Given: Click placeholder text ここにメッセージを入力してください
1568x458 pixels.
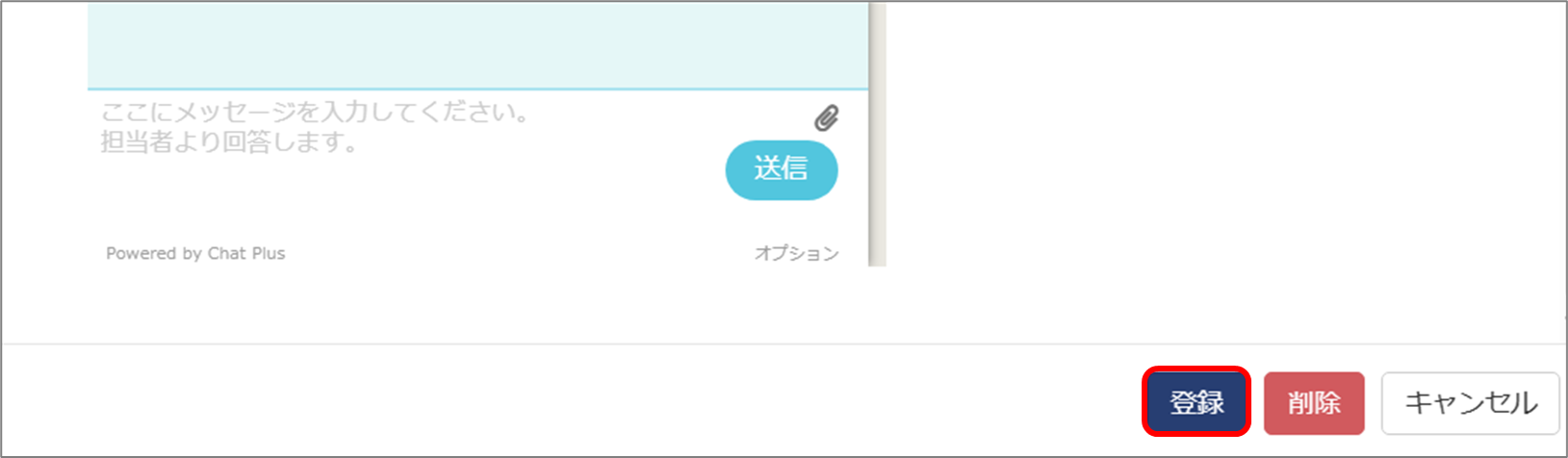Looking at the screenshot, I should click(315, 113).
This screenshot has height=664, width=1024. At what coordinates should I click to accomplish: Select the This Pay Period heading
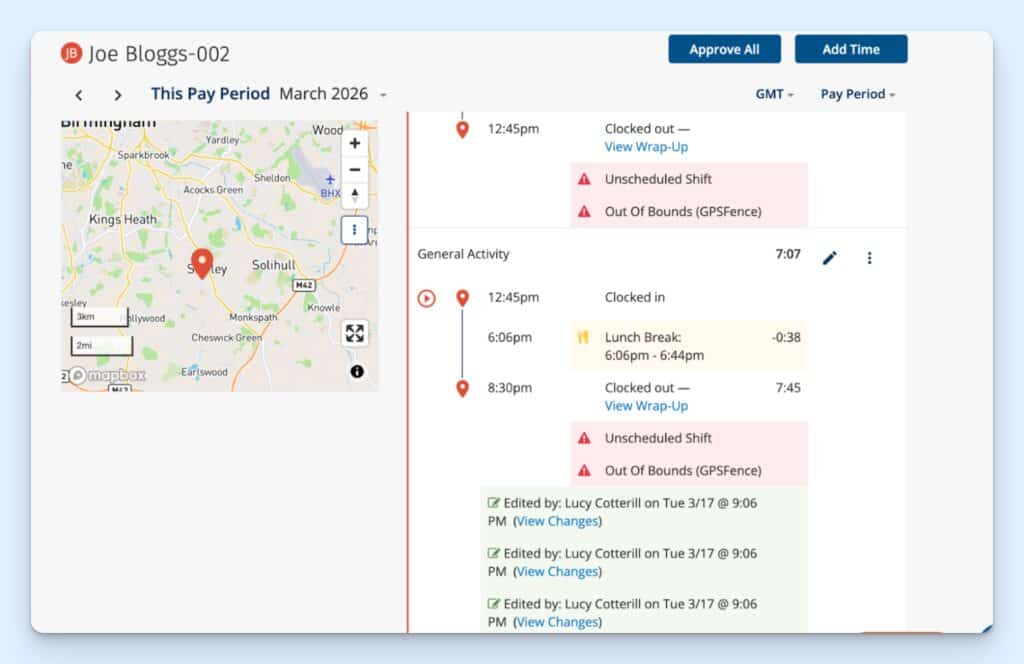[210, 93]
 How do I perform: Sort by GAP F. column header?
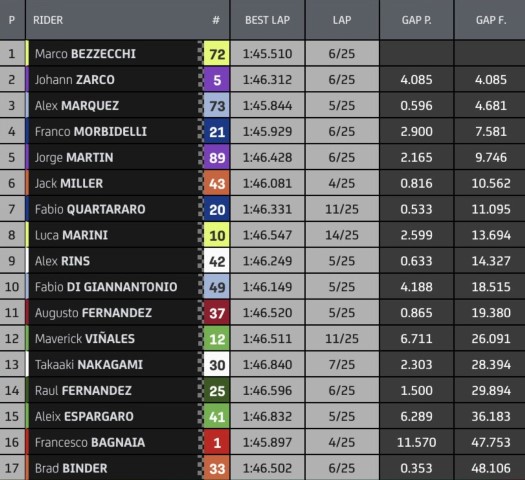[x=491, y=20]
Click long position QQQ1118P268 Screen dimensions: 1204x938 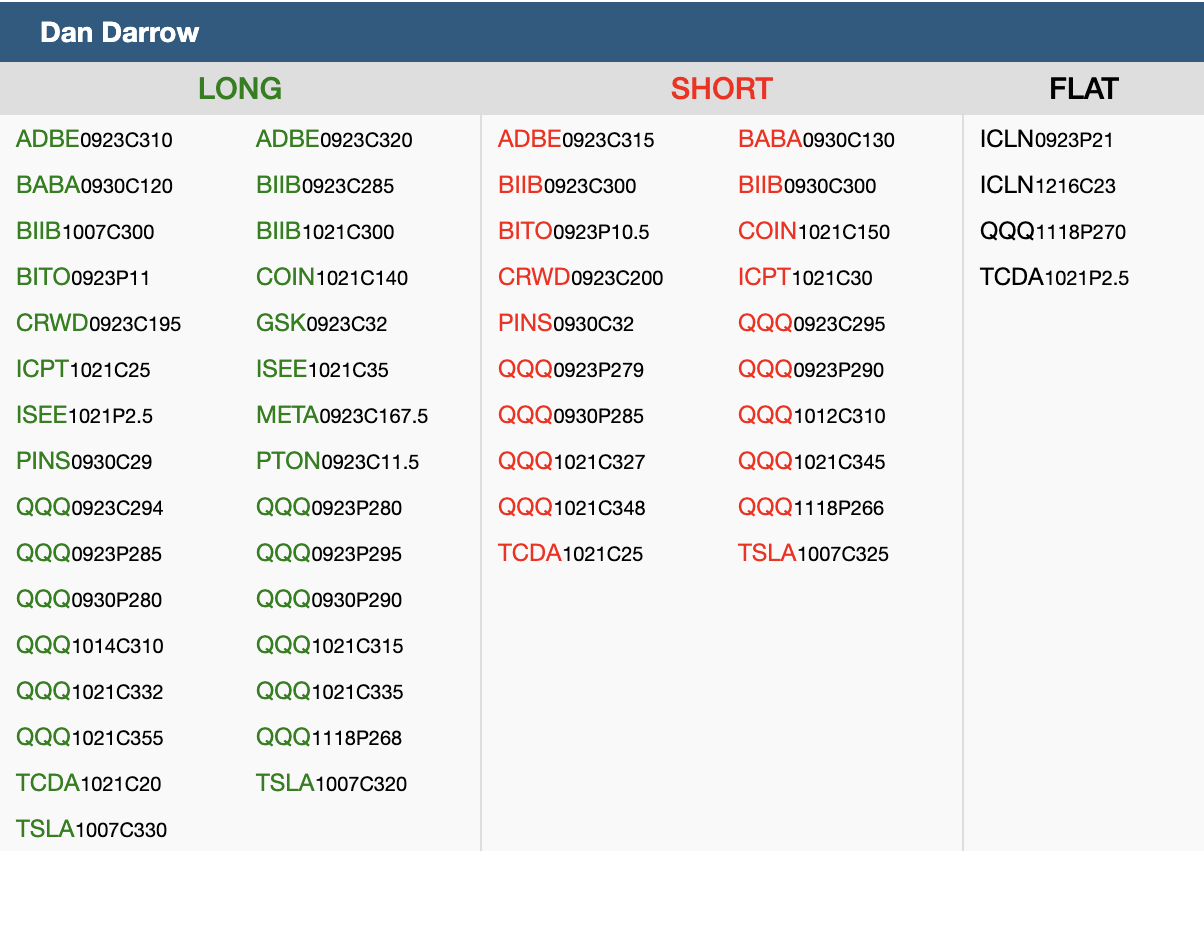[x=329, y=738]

.....

Repeat the records starting with the line that contains "This screenshot has" and going on through the line that contains "[x=491, y=20]", both included, and leave out the pictures. Keep the requests as they are, but multiply every coordinate in the answers by 2.3 and round to the nearest whole number, with halves rounded up.

**RESULT OF THE EXERCISE**
This screenshot has height=664, width=1024. At what coordinates should I click to accomplish: Select the This Pay Period heading
[483, 214]
 How do I perform: Sort by GAP F. column header?
[x=1129, y=46]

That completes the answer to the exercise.